Smoke collectors are an unseen but critical aspect of any manufacturing plant’s infrastructure, but they are particularly important for automotive factories. Parts manufacturing, welding, and painting can all generate toxic fumes that imperil worker health, and the impurities in smoke can compromise infrastructure, including how well car parts take paint or the security of their joints. Testing combustion engines in an enclosed space, such as a laboratory, also requires stringent air quality measures to protect your engineers’ respiratory systems.
Whether you manufacture gas-engine autos or electric vehicles and chargers, you must install a smoke collector, but not every product is made equally. As such, take these considerations into mind as you shop for this most essential piece of equipment.
Every factory is different in terms of square footage as well as the fume-producing activities taking place therein, which is why it’s important to match your infrastructure to the size of your operations. Having an insufficient filter can imperil the health of your workers, especially as it exposes them to Volatile Organic Compounds (VOCs), which are known carcinogens. It can also lead to a reduction in product quality and potential fines.
While having an excessively large fume collection system won’t necessarily harm your operations, it’s more expensive in terms of installation and upkeep, such as maintenance and electricity, which reduces profit.
Fortunately, a good smoke collector manufacturer will be able to accurately size your facility and determine the amount of air volume required to keep your workers safe.
Types of Fumes Produced
Each part of the manufacturing process produces a different quantity and quality of compounds. For example, welding generates metal fumes such as iron oxide and chromium, while painting releases epoxy resins; long-term exposure to these fumes may lead to asthma. Metal grinding creates an oil mist, which, when inhaled, may lead to lung cancer.
These fume particles are of varying sizes, ranging from tiny epoxy resin molecules to larger oil droplets suspended in the air. Your smoke collection system must have the correct filters, made of the right materials, to properly capture the most common fumes in your manufacturing plant, or your efforts to clear the air will be in vain. A good manufacturer will perform careful environmental testing to understand what kinds of fumes need to be ameliorated and identify the right filters to catch all particulates.
In some instances, your municipality may have air quality standards that regulate the thresholds of common pollutants in your factory. While OSHA only requires that you have some form of air cleaning without specifying what this involves, certain areas of the country – particularly California – have cracked down and developed strong regulations. While an excellent fume collection installer will have intimate knowledge of these, you may also want to double-check yourself if any of these laws are on the books and, if so, what they include. As standards may change over time, and smoke collection products are meant to be a long-term solution, consider going above and beyond the current standards so that you won’t need to replace your system until the end of its natural lifespan.
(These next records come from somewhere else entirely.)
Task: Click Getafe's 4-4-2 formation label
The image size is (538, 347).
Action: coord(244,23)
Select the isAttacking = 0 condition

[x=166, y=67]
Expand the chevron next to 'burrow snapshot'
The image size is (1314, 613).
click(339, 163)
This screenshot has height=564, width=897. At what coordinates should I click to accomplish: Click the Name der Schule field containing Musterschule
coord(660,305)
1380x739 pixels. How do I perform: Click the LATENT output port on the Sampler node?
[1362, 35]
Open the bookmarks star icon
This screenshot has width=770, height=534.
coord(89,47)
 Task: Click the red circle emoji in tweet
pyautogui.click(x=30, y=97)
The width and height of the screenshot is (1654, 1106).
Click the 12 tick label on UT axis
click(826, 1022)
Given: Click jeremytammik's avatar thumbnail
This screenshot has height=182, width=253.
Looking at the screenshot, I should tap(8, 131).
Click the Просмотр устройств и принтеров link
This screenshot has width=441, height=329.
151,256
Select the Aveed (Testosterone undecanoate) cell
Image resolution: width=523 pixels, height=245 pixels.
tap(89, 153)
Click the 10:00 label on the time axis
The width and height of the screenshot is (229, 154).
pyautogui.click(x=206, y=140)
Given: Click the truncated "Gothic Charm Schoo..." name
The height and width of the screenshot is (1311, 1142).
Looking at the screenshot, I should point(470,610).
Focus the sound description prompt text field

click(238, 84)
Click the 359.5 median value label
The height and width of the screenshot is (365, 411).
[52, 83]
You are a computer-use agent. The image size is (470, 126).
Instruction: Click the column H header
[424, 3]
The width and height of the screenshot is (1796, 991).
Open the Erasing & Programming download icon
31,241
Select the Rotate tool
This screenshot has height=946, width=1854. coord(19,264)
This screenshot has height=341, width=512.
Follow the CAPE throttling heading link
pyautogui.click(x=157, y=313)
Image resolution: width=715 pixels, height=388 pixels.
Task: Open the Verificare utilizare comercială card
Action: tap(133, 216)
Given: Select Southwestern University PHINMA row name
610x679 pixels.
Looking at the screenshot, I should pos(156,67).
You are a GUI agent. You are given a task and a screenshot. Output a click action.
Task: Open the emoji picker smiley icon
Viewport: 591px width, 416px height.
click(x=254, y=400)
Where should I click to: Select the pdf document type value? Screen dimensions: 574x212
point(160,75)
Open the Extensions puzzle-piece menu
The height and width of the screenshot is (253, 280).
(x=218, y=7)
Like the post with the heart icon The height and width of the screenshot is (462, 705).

There really isn’t an “off the shelf” solution for a fume collector, because it must be thoughtfully installed on-site based on your facility’s specifications. This means that, rather than simply buying and placing a smoke collection system, you must work closely with a reputable installer familiar with your industry. Given that fume collectors can be pricey, it’s important that you choose a company with a long history of success and an excellent reputation. You should also check that other facilities similar to your own have had success with their products by asking for references and reaching out to ask questions.
Fume collection systems may be dangerous if they’re installed incorrectly; there have been instances of dust and smoke products catching fire, either due to poor maintenance or improper placement. Carefully review the company’s credentials and ensure that they are familiar with NFPA (National Fire Protection Agency) standards, which is the leading agency involved in industrial fire safety requirements.
The company should be able to perform maintenance on their equipment in addition to installing this, as they will be most familiar with their product. Ask them specifically about what they offer for maintenance packages so that you’re not left hanging when something breaks.
A smoke collector is a critical and underappreciated piece of infrastructure in every manufacturing plant, but it is vital for automotive production because of the large variety of fumes produced. By focusing on these factors, you can protect the welfare of your workers and comply with all necessary safety standards in your area.